[Foundation-l] Commons Usurp issue

geni geniice at gmail.com
Wed Jun 4 12:23:10 UTC 2008


2008/6/4 Andrew Whitworth <wknight8111 at gmail.com>:
> On Tue, Jun 3, 2008 at 10:46 PM, geni <geniice at gmail.com> wrote:
>> 2008/6/4 Andrew Whitworth <wknight8111 at gmail.com>:
>>> You cannot hold copyright anonymously,
>>
>> TITLE 17 > CHAPTER 3 > § 302 (c)
>>
>> "In the case of an anonymous work, a pseudonymous work, or a work made
>> for hire, the copyright endures for a term of 95 years from the year
>> of its first publication, or a term of 120 years from the year of its
>> creation, whichever expires first."
>
> You are right, copyright can be held anonymously.
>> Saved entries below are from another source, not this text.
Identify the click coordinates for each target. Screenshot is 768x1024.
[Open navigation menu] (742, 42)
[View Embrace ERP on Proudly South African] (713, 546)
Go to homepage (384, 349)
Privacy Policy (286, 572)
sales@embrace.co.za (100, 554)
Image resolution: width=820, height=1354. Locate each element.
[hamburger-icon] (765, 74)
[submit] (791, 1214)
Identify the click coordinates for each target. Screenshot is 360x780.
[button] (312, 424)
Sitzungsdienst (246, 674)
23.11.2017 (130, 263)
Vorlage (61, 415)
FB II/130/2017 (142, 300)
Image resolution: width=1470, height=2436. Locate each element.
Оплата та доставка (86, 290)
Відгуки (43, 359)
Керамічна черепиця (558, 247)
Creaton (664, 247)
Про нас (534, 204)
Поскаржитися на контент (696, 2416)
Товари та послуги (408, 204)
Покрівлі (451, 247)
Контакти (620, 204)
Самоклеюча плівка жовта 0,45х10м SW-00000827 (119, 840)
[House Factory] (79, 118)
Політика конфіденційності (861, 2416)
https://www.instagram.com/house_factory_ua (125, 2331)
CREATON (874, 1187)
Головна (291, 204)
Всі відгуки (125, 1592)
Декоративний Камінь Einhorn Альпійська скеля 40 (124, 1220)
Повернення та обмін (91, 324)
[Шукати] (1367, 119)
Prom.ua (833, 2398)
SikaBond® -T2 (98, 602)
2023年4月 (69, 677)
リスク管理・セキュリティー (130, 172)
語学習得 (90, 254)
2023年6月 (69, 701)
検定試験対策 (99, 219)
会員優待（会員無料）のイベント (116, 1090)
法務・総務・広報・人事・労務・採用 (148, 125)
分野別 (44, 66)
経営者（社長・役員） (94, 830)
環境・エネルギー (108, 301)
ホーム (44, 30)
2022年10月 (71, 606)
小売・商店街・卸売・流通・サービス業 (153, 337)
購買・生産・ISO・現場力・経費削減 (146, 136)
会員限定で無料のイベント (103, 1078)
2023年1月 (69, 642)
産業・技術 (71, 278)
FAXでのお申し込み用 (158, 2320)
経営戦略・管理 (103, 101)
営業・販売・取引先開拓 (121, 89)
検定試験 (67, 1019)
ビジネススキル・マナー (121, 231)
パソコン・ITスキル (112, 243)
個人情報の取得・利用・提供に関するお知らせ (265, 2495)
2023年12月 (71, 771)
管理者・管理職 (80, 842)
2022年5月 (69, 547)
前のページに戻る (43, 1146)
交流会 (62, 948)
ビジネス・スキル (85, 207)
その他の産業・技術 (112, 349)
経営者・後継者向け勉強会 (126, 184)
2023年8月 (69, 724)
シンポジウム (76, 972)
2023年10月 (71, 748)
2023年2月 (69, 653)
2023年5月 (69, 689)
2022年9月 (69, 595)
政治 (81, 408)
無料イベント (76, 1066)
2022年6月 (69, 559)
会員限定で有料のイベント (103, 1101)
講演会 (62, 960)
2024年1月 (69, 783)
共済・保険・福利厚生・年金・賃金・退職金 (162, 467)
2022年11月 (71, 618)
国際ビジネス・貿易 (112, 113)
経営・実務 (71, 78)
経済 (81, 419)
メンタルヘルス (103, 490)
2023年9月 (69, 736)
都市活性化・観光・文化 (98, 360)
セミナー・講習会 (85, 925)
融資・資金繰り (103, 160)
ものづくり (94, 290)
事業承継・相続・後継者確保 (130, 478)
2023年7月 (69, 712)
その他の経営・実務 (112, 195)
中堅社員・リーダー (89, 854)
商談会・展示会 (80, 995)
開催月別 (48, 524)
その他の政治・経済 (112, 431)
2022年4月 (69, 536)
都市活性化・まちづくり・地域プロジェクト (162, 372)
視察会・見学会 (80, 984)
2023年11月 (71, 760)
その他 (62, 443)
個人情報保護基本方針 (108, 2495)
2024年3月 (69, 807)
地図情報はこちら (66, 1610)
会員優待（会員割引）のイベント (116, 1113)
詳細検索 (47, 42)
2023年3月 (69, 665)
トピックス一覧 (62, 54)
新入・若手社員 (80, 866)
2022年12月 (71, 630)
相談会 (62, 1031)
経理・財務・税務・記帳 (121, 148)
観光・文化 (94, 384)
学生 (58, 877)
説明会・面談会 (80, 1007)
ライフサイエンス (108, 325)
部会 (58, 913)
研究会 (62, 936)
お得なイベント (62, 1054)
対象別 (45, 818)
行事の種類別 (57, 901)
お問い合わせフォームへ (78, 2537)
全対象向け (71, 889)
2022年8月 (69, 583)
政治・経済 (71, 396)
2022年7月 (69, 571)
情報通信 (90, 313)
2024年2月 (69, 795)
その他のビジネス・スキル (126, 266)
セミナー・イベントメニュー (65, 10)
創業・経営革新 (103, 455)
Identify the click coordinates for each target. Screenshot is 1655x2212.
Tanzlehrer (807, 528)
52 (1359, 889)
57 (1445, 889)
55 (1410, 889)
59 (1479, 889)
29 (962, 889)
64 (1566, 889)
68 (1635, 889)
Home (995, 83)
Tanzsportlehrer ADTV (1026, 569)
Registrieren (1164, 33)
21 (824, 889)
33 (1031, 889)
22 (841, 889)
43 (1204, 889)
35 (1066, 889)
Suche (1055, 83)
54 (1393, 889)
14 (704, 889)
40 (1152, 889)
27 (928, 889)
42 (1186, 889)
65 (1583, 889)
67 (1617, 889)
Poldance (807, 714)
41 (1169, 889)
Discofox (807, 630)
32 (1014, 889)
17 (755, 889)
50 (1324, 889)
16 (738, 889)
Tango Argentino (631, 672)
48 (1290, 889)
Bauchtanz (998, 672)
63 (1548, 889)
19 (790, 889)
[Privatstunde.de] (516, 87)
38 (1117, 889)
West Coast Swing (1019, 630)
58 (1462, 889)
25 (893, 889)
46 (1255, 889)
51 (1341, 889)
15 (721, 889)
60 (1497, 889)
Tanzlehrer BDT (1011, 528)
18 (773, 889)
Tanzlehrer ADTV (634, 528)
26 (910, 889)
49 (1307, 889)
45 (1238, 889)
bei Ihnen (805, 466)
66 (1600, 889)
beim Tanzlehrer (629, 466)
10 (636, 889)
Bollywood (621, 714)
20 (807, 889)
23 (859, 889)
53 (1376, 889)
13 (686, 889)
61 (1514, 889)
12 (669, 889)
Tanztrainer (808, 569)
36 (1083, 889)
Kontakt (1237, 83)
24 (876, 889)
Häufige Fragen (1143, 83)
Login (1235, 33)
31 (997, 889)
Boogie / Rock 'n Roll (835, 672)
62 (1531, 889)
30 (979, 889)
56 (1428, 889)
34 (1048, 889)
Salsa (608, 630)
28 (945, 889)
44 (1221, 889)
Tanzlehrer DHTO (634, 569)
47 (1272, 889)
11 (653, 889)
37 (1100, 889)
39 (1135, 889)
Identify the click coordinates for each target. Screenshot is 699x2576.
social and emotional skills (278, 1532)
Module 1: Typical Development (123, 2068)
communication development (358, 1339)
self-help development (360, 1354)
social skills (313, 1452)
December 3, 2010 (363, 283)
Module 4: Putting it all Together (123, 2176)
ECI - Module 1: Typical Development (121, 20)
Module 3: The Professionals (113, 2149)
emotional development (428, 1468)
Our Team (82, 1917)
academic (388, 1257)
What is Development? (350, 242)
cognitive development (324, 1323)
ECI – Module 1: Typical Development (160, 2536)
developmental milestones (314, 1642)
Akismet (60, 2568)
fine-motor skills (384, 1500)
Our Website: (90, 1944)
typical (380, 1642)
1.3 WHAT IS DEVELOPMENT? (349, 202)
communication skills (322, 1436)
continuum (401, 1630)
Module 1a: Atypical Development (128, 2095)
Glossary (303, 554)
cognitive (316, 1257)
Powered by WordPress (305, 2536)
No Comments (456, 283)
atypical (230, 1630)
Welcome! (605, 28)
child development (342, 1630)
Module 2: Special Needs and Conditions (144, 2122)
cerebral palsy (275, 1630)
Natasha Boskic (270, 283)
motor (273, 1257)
I should have said
> "it cannot be enforced anonymously". That is, you can't log in to
> court with your wikimedia user name.
>

That doesn't matter though.

>> Okey if you want a really formal phrasing. When you release work under
>> the GFDL you are free to chose what author name you put in the history
>> section any anyone who wants to use your work or create a derivative
>> of that they are stuck with your choice. Yes I am aware of the many
>> many ways this can be abused.
>
> Where in the GFDL does it say that the author can choose the method in
> which they must be attributed? The GFDL says only:

I didn't say that although in practice the GFDL does allow that due to
the preserve copyright notices bit but that is of no importance to the
current debate.

> "List on the Title Page, as authors, one or more persons or entities
> responsible for authorship ..."
>
> Listing "Whiteknight" on the title page as an author does not give me
> proper attribution. Hell, I'm not even the only Whiteknight in all of
> wikimedia (hence my interest in SUL conflict resolution). The GFDL
> says you must list a person or an entity, and your pseudonymous
> account name on a particular webserver counts as neither. The GFDL
> says that it must list authors, but does not say that we must list
> them in a manner that the authors themselves choose.  This
> stipulation, while nice, is not included in the license itself and so
> is just wishful thinking.

"Preserve the section Entitled "History""


>> The author lets you use those contributions as long as you do not
>> modify the ah author name they put in the history section.
>
> Again, nice but not specified in the license. The author lets you use
> those contributions as long as you properly attribute the author.

No they let you use them as long as you follow the GFDL. You appear to
be describeing CC-BY.

> Whether you attribute the author using one pseudonym or another (so
> long as both can be traced back to the author uniquely) makes no
> difference.

"Preserve the section Entitled "History"" You got that yet? You want
to make of derivative of a work someone has released under the GFDL
you "Preserve the section Entitled "History"".

There is no way around this. That you are also trying to take a course
of action that will put you in breach of most common law based legal
systems let alone Napoleonic code based legal systems doesn't help.